WOMEN face working well past retirement age or becoming increasingly dependent on their partner’s finances as research reveals men have three times more in pensions savings – a difference of nearly £50,000.

On average, women are saving about £24,900 for their pension compared to £73,600 saved by men, according to findings from Edinburgh- based insurance firm Aegon.

Former pensions minister Steve Webb, now director of policy at pensions and investment company Royal London, said there is a real risk of the differences in wages between men and women becoming “magnified” when it came to retirement.

He added: “With a state pension of just £8,000 per year, having a decent private pension will make the difference between a bare minimum in retirement and a decent quality of life.

“There is a danger that married women in particular will face a choice between having to work on well past traditional retirement ages or being financially dependent on their husbands. We are still a long way from full financial independence for women, whether in the world of work or the world of pensions.”

The latest findings of Aegon’s Readiness Report also showed that women’s levels of engagement about their pension were less than men.

The study, two years on from greater pension freedoms introduced by George Osborne, found that more than two-fifths of women had never reviewed or taken any action that affects their plans for retirement and just one-fifth had engaged with it in the last six months.

This compares to one-quarter of men who said they had checked or amended their pension plan in the last six months.

Kate Smith, head of pensions at Aegon, said a number of reasons contributed to the “stark” difference.
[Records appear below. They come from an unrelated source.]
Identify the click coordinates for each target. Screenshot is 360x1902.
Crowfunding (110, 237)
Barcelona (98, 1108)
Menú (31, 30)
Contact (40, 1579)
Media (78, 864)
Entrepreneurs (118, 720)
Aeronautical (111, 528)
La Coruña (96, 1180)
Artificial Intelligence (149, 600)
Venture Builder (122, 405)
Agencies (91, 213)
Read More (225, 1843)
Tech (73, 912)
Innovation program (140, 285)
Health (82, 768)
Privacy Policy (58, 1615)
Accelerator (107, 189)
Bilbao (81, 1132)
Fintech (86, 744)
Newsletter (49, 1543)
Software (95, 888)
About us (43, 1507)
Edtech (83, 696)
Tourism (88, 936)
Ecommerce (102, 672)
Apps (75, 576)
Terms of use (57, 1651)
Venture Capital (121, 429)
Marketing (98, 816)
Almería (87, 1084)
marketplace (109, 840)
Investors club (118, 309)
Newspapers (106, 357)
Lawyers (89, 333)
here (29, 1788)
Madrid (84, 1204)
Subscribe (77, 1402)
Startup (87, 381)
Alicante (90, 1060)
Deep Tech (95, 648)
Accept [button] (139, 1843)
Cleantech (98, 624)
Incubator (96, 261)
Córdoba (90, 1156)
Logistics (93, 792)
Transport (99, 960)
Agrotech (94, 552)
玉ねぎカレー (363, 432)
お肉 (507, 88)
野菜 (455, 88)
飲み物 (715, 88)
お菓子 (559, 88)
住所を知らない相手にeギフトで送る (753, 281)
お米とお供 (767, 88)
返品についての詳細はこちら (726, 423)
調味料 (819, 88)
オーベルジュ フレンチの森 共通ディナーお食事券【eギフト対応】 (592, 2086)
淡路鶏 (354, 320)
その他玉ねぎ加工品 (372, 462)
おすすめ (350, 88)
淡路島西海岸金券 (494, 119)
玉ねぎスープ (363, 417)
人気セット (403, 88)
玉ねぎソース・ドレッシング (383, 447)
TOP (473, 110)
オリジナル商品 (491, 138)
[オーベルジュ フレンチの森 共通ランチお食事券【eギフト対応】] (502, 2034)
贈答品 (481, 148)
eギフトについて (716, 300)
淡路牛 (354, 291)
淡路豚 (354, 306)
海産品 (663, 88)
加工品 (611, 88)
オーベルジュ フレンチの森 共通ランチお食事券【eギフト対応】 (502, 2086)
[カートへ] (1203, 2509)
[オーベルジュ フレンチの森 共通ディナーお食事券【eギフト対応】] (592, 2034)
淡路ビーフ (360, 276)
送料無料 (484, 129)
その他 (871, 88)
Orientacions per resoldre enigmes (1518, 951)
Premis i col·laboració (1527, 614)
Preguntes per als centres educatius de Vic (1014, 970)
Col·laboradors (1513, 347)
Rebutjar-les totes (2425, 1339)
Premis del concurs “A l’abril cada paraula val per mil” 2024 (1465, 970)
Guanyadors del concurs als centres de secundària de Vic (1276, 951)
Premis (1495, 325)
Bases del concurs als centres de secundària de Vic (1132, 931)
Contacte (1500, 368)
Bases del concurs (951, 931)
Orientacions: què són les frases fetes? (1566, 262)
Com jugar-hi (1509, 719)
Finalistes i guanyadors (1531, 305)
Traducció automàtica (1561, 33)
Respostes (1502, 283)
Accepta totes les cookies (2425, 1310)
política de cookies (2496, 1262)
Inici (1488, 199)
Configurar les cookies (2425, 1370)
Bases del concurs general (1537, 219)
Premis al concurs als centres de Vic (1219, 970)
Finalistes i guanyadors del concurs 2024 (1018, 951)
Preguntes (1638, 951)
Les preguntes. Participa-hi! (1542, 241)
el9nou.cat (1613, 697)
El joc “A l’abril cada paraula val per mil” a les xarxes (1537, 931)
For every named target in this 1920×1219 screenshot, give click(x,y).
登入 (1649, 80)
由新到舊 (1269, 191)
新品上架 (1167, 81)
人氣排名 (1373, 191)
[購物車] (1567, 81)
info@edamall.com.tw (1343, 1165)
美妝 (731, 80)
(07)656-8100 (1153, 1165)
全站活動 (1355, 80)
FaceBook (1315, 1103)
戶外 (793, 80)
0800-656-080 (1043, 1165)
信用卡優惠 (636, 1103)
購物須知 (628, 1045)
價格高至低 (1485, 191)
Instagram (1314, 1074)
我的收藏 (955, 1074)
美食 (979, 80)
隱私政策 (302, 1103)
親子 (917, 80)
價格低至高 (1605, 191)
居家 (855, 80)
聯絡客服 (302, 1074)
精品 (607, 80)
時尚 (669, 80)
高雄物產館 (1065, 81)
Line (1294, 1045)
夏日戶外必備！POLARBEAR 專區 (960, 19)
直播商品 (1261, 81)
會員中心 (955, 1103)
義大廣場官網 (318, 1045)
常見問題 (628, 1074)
She said an auto-enrolment policy had successfully introduced 7.6 million people to workplace pensions, but the gender pay gap, which is currently 13.9 per cent, meant that men were effectively saving more “without even thinking about it”.

Ms Smith added: “Women often face a more disrupted savings journey due to maternity leave and working part-time, juggling a career and children, so it’s crucial that they actively engage with their pension savings. Burying heads in the sand is simply not an option.

“It’s concerning that over a third of women in the UK don’t know how much they have saved in their pension.

“Without this vital information it’s impossible to know what to do next. Knowledge is power after all, and the more they do now to build up their pension knowledge, the better their retirement will be.”

She added that both the industry and employers had an important role in making pensions more accessible for women.

However, Kirstein Rummery, professor of Social Policy and co-director of the Centre For Gender and Feminist Studies at the University of Stirling, said there was a “collective responsibility” to make up the economic shortfall, rather than place the burden on women themselves.

Ms Rummery, who is also Scottish policy spokeswoman for the Women’s Equality Party, said: “Women are far more likely than men to take time out from work for childcare and caring responsibilities, and to earn substantially less than men overall.

“They therefore have access to less income from which to save for their pension, and are more likely than men to be relying on the state pension when they retire.

“It isn’t enough to point the finger at women and say they should save more. We need to see a fairer distribution of caring work, higher and fairer incomes for women and better support for people who are on low wages or not able to work full-time.

“That is a collective responsibility that, for economic growth and prosperity, should be shared by the state, employers and individuals, rather than relying on women to make up the shortfall themselves.”

The research, which sampled 2,004 people, also acknowledged there was an overall trend that the value of women’s pension savings was still increasing, despite the widening gender pay gap.

Labour MP Ian Murray welcomed the signs of improvement, but said the figures were “deeply troubling”, while a spokesman for the SNP said the party was committed to cutting the gender pay gap, which was “crucial” in ending gender inequality in pensions.